Introduction
Page Tables can be a complicated concept to understand. This is why I created PTView. You can use this tool to visualize page tables and be able to browse them.
It allows you to inspect a Windows processes Page Tables live. You can browse through them in a GUI and dump the physical pages they point to, as well as translate virtual to physical addresses and get the virtual address to a PTE.
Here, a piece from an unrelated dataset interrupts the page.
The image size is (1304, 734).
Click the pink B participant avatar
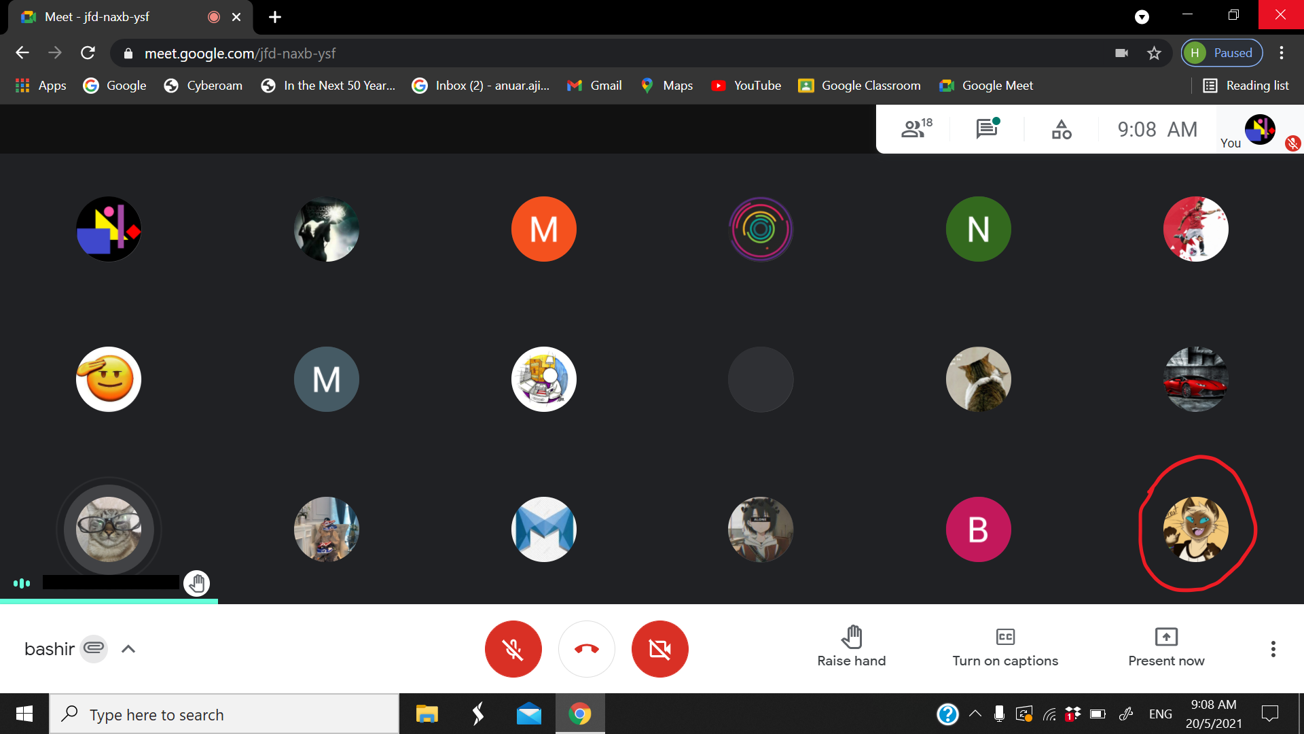tap(978, 529)
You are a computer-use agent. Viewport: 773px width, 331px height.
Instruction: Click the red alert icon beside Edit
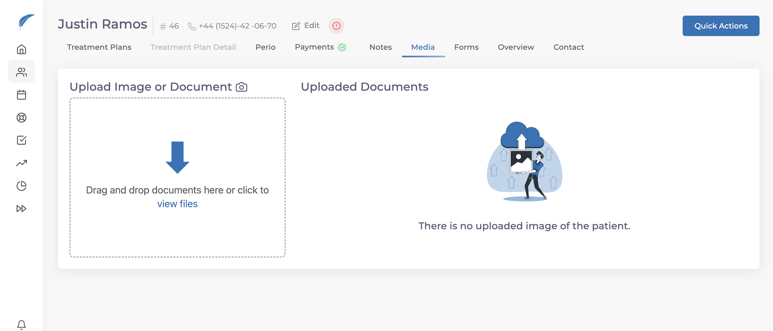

You can get the newest prebuilt release here.
Usage
You will have to load the driver before running the client. I recommend loading the Driver normally in test mode, but it can be mapped as well, just make sure the first argument is the driver base and the second argument is NULL. After opening the client, select a process and start browsing its page tables!
Key features
- Browse Page Tables of Processes, including system processes
- Highlight different types of Pages
- Dump a physical page
- Get the virtual address that leads to the current selection
- Translate a physical address to a virtual address with visualization
- Get information on a Page table entry
- Support for Large Pages
Things worth trying out
1. Dump the PML4 itself over its auto-entry (self-reference):
Every PML4 keeps an entry that has the PML4’s address as PFN itself. This entry is at a fixed index, that Windows nowadays sets randomly during boot.
If this entry is selected, the PDPT is the PML4 itself again. If you select it in the PDPT again, the PD also is the PML4 again. If you continue that until the end, the PT will be the PML4, and you will be able to use the PML4 auto-entry to dump the PML4 itself or get its virtual address.
Note that this address only is valid in the selected processes context.
2. Watch Windows Memory manager map pages, that have been paged out to disk:
Get the virtual address of an unused loaded module in the process. Enter it in the Virtual Address textbox and translate it.
Chances are that the PTE of that VA or the subsequent PTE’s PFNs is 0x0.
Now access the virtual address using a Debugger or Memory viewer, like Cheat Engine, and you will see how it raises a page fault, causing Windows Memory Manager to map the pages live.